The National Executive Council (NEC) Thursday extended the lifespan of the federal government’s financial support to various states of the federation, to cushion the biting effects of the recession.
Rising from its monthly meeting presided over by Acting President Yemi Osinbajo in the State House, Abuja, the council also said it resolved to extend the support in view of pending settlements to some states and local governments.
Briefing journalists at the end of the meeting, Gombe State Governor Ibrahim Dankwambo, who said the council also received the report on the forensic audits of the ministries, departments and agencies (MDAs), gave the balances in various federation accounts as of June 28.
According to him, the Excess Crude Account balance stood a $2.3 billion; Stabilisation Account balance, N28.5 billion; Natural Resources Account balance was N87.6 billion; while the balance in Ecological Account was N28.9 billion.
“Council was briefed on the budget support to states because of dwindling revenue and budget implementation.
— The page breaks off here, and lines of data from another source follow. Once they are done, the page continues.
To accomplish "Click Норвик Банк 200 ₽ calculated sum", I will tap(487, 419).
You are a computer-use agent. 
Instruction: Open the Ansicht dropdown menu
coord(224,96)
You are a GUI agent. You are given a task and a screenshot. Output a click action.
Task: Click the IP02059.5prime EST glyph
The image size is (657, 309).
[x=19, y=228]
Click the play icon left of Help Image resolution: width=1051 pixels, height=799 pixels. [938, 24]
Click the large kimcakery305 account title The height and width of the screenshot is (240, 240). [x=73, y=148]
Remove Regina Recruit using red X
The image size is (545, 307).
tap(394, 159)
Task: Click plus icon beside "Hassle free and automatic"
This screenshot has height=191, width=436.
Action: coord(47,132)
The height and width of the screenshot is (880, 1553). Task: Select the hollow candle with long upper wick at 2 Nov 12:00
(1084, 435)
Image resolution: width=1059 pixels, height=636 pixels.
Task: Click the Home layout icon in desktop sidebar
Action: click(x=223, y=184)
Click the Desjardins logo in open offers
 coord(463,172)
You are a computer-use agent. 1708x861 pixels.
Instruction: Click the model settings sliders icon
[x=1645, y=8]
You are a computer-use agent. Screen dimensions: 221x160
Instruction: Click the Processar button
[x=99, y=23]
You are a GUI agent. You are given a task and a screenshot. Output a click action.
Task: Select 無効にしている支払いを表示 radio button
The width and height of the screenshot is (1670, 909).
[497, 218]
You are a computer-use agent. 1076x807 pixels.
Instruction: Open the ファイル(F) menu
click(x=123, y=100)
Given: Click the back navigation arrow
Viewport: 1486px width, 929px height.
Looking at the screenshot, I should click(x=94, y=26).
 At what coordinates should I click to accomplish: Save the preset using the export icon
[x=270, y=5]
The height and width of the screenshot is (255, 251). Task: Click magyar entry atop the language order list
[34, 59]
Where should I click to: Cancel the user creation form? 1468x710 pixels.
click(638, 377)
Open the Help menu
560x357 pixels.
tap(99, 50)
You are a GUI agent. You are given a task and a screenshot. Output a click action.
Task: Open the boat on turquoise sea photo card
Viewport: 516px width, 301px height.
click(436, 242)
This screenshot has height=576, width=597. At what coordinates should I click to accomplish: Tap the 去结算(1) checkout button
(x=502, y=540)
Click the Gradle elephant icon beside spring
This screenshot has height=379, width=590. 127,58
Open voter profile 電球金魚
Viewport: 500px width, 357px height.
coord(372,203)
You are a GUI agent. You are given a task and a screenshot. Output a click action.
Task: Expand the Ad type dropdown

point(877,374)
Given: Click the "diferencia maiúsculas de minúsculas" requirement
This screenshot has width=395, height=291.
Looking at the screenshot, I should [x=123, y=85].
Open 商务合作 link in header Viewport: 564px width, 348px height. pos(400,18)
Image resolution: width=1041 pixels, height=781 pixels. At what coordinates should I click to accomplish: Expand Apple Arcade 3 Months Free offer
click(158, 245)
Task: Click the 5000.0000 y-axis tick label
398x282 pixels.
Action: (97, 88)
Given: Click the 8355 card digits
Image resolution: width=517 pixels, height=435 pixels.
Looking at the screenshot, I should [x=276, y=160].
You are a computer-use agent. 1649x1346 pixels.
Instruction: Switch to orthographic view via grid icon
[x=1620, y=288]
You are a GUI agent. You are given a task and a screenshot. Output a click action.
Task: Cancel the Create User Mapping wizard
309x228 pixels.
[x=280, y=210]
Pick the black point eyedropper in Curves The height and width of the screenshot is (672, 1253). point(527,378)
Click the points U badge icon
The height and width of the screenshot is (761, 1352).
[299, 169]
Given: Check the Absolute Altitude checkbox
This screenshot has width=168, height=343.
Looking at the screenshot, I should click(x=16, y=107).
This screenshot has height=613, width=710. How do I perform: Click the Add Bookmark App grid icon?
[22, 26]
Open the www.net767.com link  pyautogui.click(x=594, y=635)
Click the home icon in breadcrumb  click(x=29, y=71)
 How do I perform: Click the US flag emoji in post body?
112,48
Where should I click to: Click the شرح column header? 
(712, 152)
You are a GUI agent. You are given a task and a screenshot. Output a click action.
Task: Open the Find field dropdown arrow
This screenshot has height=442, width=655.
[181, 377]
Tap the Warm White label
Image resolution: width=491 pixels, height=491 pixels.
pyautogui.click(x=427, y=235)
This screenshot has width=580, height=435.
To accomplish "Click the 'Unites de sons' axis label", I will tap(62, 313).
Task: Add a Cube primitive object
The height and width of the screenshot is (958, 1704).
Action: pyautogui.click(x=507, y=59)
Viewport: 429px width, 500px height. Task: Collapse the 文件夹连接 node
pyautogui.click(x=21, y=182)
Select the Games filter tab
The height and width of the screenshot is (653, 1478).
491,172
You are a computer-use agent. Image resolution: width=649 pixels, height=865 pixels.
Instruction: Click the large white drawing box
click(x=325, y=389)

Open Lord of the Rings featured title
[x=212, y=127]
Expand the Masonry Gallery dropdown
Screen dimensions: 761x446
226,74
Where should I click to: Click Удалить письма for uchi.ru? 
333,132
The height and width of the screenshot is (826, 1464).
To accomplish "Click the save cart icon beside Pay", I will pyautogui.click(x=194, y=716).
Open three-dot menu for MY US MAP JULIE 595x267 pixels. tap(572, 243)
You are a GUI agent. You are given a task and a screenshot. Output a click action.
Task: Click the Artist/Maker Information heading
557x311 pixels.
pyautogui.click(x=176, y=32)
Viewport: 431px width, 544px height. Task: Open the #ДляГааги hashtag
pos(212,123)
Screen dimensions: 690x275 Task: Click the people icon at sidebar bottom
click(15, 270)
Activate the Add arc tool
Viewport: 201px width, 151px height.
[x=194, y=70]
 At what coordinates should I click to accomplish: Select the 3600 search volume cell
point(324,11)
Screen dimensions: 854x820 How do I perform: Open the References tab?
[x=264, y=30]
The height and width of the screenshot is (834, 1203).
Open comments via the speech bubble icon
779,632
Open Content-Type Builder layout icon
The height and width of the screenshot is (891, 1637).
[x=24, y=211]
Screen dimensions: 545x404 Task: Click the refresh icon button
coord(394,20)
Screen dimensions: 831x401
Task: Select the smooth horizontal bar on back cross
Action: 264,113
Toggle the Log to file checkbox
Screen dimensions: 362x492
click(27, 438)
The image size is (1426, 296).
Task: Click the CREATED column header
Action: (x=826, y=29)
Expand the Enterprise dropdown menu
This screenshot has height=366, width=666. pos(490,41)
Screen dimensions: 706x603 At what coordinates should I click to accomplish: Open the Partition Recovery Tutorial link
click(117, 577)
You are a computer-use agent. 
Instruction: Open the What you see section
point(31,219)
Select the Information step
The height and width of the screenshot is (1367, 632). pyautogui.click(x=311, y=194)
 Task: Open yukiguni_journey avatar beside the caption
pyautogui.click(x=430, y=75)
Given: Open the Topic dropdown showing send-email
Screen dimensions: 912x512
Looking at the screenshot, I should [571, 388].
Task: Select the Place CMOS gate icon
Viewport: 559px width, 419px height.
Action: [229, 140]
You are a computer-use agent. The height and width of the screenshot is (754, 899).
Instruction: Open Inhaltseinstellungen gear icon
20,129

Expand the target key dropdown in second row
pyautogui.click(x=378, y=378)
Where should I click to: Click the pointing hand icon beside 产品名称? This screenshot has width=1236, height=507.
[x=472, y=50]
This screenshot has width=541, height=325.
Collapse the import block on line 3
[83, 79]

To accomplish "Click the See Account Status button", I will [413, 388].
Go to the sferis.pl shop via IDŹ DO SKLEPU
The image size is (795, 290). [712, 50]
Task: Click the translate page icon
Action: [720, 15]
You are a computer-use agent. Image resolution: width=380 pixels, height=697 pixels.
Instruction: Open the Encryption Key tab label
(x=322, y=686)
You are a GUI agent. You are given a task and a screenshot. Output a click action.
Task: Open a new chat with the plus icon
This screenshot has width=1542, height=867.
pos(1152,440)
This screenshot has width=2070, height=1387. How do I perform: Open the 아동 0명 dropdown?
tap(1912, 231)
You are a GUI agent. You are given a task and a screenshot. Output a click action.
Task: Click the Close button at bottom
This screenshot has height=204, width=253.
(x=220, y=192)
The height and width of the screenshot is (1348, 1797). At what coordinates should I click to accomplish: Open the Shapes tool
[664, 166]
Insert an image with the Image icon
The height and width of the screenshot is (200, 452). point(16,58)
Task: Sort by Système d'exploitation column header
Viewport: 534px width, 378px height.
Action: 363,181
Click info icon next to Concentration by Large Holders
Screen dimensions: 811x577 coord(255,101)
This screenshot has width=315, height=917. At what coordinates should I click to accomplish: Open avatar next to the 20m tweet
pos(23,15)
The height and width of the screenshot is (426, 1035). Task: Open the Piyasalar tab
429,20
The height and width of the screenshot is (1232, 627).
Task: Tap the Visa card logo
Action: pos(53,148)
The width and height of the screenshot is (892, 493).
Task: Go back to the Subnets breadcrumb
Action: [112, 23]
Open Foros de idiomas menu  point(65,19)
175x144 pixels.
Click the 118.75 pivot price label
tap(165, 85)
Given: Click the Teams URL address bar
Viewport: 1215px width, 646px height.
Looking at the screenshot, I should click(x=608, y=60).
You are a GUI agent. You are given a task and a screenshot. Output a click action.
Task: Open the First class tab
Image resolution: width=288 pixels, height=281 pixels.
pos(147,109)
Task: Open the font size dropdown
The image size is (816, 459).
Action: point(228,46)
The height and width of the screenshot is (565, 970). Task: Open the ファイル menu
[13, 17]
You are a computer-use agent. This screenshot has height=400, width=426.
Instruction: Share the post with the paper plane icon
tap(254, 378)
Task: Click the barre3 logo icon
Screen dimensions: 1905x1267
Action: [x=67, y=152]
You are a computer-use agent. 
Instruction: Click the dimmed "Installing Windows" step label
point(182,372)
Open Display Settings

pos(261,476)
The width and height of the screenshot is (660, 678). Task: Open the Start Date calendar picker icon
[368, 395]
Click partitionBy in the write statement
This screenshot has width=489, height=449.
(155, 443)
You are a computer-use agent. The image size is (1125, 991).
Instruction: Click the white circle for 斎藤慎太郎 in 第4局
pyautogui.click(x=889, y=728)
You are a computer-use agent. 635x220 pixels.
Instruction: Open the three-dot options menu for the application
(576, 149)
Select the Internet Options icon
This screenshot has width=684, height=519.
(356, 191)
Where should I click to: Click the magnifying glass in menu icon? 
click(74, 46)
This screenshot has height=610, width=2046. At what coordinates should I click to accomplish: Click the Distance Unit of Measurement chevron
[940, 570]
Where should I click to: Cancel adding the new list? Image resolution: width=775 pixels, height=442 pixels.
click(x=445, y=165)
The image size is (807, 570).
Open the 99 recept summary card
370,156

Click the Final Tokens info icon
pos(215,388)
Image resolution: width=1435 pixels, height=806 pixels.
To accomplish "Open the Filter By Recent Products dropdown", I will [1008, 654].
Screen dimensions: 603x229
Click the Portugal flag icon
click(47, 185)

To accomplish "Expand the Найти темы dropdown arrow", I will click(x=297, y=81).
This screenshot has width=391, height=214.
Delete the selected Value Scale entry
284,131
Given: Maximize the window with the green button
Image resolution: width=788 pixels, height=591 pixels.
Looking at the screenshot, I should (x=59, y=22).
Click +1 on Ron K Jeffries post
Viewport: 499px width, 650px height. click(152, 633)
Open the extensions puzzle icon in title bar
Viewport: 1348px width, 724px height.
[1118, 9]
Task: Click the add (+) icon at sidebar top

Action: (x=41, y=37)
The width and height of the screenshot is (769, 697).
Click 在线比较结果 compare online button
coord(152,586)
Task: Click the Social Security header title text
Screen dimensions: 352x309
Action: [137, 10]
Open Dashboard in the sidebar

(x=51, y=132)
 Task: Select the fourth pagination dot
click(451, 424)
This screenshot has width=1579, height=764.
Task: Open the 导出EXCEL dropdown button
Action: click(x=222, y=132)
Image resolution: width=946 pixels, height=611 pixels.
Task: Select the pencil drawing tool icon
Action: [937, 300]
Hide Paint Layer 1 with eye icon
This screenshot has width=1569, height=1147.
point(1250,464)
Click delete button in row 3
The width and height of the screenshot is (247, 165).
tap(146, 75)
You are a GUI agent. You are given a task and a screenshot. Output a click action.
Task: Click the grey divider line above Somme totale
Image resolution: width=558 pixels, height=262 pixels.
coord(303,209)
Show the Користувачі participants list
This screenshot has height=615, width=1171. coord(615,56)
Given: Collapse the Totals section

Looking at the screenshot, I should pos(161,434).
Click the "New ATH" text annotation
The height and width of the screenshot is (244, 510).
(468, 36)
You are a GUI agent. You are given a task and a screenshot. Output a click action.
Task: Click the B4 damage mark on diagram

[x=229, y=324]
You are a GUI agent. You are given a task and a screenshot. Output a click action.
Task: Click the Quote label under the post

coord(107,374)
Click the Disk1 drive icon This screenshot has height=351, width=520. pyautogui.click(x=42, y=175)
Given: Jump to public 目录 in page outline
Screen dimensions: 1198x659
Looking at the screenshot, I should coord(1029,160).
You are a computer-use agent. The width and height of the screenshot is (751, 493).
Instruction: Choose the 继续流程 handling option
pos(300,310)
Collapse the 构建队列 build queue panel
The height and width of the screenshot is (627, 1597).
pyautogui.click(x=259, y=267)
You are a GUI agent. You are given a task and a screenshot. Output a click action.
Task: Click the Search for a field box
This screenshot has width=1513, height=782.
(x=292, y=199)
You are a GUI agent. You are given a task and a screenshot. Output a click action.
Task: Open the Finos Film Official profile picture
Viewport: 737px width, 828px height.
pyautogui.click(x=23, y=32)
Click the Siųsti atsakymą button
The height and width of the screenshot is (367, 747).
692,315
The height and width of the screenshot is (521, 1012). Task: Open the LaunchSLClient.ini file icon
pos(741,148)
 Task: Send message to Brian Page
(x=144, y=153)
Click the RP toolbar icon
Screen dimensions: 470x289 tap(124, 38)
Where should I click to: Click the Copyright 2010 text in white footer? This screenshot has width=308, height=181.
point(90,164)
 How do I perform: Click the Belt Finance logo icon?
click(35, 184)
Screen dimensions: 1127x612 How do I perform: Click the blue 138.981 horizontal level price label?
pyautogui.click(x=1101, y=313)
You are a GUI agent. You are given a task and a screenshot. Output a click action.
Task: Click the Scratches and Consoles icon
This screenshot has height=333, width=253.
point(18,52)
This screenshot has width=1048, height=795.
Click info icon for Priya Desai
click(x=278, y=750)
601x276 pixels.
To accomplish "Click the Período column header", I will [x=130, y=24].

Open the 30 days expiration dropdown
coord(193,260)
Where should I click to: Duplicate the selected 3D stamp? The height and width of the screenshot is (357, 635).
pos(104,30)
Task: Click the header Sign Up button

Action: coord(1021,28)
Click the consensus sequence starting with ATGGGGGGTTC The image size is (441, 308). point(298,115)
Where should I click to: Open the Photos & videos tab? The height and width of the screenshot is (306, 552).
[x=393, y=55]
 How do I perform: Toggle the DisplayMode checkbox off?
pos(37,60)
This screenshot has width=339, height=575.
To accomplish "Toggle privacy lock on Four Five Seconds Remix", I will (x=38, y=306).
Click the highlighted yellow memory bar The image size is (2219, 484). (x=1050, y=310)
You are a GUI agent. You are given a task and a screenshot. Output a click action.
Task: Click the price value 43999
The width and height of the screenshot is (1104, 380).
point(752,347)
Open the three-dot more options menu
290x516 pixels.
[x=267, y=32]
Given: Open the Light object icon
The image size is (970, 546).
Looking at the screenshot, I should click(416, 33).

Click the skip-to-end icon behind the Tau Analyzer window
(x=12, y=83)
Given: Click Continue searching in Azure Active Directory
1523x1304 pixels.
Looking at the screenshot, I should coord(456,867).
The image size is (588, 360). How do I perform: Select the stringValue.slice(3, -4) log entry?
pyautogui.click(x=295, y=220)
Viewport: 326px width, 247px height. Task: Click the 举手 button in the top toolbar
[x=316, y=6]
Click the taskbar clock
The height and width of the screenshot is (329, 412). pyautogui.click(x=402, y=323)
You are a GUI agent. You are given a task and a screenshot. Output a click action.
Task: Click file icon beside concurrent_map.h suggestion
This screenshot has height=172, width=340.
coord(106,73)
The programme was meant for a year but because of the recession, the acting president said the facility should continue pending when other claims of states and local governments are settled.
“The committee of NEC set up to review or carry out a forensic audit of the ECA and FAAC submitted its interim report. As of today, 10 of the 18 MDAs have been audited; audits of five others are still ongoing; three are yet to start.
“Council agreed that we should submit a full report at the next NEC meeting,” Dankwambo submitted.
In his own briefing, Ebonyi State Governor Dave Umahi said the council was briefed by the Minister of Interior, Abdulrahman Dambazau, and Comproller-General of Prisons on the state of the prisons and resolved that there was need for a declaration of emergency on the state of Nigerian prisons.
He also said NEC tasked the governors to deploy all within their powers to salvage the prisons, including the engagement of private sector participation.
Umahi said NEC also agreed that some of the inmates could be engaged in farming.
“The Minister of Interior and CG, Nigeria Prisons briefed council on the state of prisons and inmates throughout the country. The situation they painted was quite pathetic.
“I visited the prisons in my state for the first time recently and what I saw was terrible… So it was agreed that governors should on their own develop initiatives to manage the prisons. For instance, some have transferred prisons from the urban centres.
“NEC agreed that governors should support the federal government on prison matters. States that have the capacity to build prisons should go ahead and do so, including the involvement of private sector participation.
“The minister said 70 per cent of inmates are awaiting trial. Some of them can be converted to labour use. Ten per cent of them are condemned, meaning 20 per cent are convicts. Some of the prisoners should also be engaged in agriculture activities.
“NEC agreed that the governors should do a number of things to decongest the prisons and the chief judges of the states should frequently visit the prisons.
“Governors should either sign the death sentences of those condemned or commit them, because it is risky leaving them after their trial has been concluded. So NEC resolved that there should be a declaration of emergency on prisons,” he said.
Umahi also reported that the Special Assistant to the President on Sustainable Development Goals (SDGs), Mrs. Adejoke Orelope-Adefulire, briefed the council on the state of SDGs in the country and came up with recommendations, among others, that a commission on SDGs should be set up to commence a quick assessment of the situation on the ground.
Other recommendations she listed included: building synergies between federal and state governments on SDGs; sensitisation and advocacy at the sub-national level and follow up, while governors should have commissioners or special assistants to oversee SDGs in their states and also come up with state action plans.
Also briefing, the Director-General of National Action Council for AIDS, Sani Ali, who reported that three million Nigerians are living with HIV/AIDS, said the council deliberated on the need to increase HIV funding.
According to him, there was need to set aside 0.5 per cent of the monthly federal allocation to fund HIV treatment, noting that more than 70 per cent of the current one million victims being treated are funded by development partners.